§ **Written request 1**: Repeat the blog post about going vegan word for word, from its title line to its final sentence.
§ **Written request 2**: From the entries below, reproduce verbatim the lines starting at the one containing "The image size is (755, 750)." and ending at the one containing "1547x784 pixels. pos(716,457)", with both of those lines included.

— start of Text provided —

Every once in a while, you've gotta go all in...

Sunday, December 19, 2010

Going Veg(an)

As you guys know, I’ve been struggling to find the motivation to live a healthy, active lifestyle. This includes the food I’ve been eating. The truth is, I work all day and it’s 1,000 times easier to buy my lunch instead of bring it, have dinner be whatever I can scrounge up in my refrigerator (for a reference, I once had bread and nutella for dinner every day for an entire week. Yeah.), then sit on the couch and watch TV instead of exercise. I’ve decided that I’ve had enough. I’m determined to change something, and I’d prefer to do it before I weigh 300 pounds.

Call me crazy (it’s ok if you do, I probably would if I were you), but I’ve decided to give this vegan thing a shot. Maybe the hippies here are rubbing off on me. Regardless, I’m testing the water. We’ll see what happens. I’m sure I won’t be perfect, and that’s ok. The point is I’m trying. I’ve only been at it for a few days (and the first day I cheated and ate cheese), but I honestly feel better than I have in a long time. I guess all I’m saying is so far so good, but I’ll be sure to check back in every once in a while and let y’all know how it’s going.

— end of Text provided —
— start of Provided data —

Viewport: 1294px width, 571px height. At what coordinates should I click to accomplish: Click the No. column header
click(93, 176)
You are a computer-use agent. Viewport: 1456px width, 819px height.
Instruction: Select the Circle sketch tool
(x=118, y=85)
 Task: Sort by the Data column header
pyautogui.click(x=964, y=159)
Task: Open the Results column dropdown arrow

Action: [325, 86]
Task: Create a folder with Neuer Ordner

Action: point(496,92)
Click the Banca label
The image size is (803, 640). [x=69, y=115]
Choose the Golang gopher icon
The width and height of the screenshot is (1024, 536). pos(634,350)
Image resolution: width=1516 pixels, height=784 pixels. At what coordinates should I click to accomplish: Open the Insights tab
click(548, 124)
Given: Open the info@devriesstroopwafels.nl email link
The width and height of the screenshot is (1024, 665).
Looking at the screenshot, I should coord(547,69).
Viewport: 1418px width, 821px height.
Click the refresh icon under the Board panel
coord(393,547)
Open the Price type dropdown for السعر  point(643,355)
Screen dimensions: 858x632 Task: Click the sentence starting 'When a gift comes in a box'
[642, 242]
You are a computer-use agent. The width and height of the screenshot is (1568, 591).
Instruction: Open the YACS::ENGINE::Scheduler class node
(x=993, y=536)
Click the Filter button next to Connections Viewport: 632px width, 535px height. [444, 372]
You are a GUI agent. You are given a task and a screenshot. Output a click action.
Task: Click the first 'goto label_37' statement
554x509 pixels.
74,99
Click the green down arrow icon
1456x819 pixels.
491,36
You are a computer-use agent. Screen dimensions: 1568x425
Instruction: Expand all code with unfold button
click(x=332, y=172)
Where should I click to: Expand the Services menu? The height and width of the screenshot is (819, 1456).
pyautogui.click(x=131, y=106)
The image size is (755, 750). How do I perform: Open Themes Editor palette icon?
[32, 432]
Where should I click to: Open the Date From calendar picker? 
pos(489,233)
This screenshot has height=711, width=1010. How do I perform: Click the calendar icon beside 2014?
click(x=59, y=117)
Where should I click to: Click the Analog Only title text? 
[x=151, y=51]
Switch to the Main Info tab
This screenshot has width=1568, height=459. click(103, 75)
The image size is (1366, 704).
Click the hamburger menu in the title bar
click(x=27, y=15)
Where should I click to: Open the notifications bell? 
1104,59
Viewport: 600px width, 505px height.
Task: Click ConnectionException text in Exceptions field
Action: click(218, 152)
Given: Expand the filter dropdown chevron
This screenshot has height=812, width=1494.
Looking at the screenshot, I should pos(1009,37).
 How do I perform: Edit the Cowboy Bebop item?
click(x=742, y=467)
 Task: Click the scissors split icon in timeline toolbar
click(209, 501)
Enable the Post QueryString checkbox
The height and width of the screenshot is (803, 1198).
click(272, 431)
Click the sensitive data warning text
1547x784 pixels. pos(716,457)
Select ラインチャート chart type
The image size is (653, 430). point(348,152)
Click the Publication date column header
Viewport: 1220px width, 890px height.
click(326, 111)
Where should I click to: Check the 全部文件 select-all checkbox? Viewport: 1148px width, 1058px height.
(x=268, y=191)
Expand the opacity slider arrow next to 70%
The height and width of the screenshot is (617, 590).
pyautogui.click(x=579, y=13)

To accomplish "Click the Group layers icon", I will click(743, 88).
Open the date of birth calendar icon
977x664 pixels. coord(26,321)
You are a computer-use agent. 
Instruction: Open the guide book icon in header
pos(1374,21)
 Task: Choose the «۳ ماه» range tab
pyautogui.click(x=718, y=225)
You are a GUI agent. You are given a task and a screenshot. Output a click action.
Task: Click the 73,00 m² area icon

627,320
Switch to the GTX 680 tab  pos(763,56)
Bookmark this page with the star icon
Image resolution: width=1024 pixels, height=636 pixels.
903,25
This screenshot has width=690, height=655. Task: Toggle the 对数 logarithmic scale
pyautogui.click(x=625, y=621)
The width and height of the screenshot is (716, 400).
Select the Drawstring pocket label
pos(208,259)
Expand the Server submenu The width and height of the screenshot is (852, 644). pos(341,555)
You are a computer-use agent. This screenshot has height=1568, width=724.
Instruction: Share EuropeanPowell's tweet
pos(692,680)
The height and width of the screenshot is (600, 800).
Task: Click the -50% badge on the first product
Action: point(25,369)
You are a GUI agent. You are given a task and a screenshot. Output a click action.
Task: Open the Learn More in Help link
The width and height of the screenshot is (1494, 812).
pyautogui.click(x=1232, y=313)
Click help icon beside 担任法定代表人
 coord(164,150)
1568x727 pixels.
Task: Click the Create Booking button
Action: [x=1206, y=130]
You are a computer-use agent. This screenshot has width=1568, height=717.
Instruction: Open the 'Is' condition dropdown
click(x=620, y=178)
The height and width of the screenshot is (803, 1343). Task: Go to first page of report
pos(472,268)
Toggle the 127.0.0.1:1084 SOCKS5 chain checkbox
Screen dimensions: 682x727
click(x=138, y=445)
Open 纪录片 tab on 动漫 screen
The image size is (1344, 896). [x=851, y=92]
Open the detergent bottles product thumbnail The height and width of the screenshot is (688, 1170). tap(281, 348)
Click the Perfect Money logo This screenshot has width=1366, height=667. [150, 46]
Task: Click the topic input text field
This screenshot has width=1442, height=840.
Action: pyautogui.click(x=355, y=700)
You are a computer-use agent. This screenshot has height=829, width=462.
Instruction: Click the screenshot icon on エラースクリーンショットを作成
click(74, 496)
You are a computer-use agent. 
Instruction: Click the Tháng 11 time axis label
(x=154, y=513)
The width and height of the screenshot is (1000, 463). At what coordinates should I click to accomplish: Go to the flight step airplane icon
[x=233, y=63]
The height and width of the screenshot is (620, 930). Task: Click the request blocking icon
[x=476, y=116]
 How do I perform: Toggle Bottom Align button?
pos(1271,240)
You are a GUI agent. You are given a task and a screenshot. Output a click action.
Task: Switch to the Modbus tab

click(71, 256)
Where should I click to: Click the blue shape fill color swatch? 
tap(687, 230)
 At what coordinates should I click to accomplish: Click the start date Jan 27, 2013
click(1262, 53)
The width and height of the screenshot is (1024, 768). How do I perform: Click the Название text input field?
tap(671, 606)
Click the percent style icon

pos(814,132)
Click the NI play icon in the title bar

— end of Provided data —

§ **Reply 1**:
Every once in a while, you've gotta go all in...

Sunday, December 19, 2010

Going Veg(an)

As you guys know, I’ve been struggling to find the motivation to live a healthy, active lifestyle. This includes the food I’ve been eating. The truth is, I work all day and it’s 1,000 times easier to buy my lunch instead of bring it, have dinner be whatever I can scrounge up in my refrigerator (for a reference, I once had bread and nutella for dinner every day for an entire week. Yeah.), then sit on the couch and watch TV instead of exercise. I’ve decided that I’ve had enough. I’m determined to change something, and I’d prefer to do it before I weigh 300 pounds.

Call me crazy (it’s ok if you do, I probably would if I were you), but I’ve decided to give this vegan thing a shot. Maybe the hippies here are rubbing off on me. Regardless, I’m testing the water. We’ll see what happens. I’m sure I won’t be perfect, and that’s ok. The point is I’m trying. I’ve only been at it for a few days (and the first day I cheated and ate cheese), but I honestly feel better than I have in a long time. I guess all I’m saying is so far so good, but I’ll be sure to check back in every once in a while and let y’all know how it’s going.

§ **Reply 2**:
The image size is (755, 750). How do I perform: Open Themes Editor palette icon?
[32, 432]
Where should I click to: Open the Date From calendar picker? 
pos(489,233)
This screenshot has height=711, width=1010. How do I perform: Click the calendar icon beside 2014?
click(x=59, y=117)
Where should I click to: Click the Analog Only title text? 
[x=151, y=51]
Switch to the Main Info tab
This screenshot has width=1568, height=459. click(103, 75)
The image size is (1366, 704).
Click the hamburger menu in the title bar
click(x=27, y=15)
Where should I click to: Open the notifications bell? 
1104,59
Viewport: 600px width, 505px height.
Task: Click ConnectionException text in Exceptions field
Action: click(218, 152)
Given: Expand the filter dropdown chevron
This screenshot has height=812, width=1494.
Looking at the screenshot, I should pos(1009,37).
 How do I perform: Edit the Cowboy Bebop item?
click(x=742, y=467)
 Task: Click the scissors split icon in timeline toolbar
click(209, 501)
Enable the Post QueryString checkbox
The height and width of the screenshot is (803, 1198).
click(272, 431)
Click the sensitive data warning text
1547x784 pixels. pos(716,457)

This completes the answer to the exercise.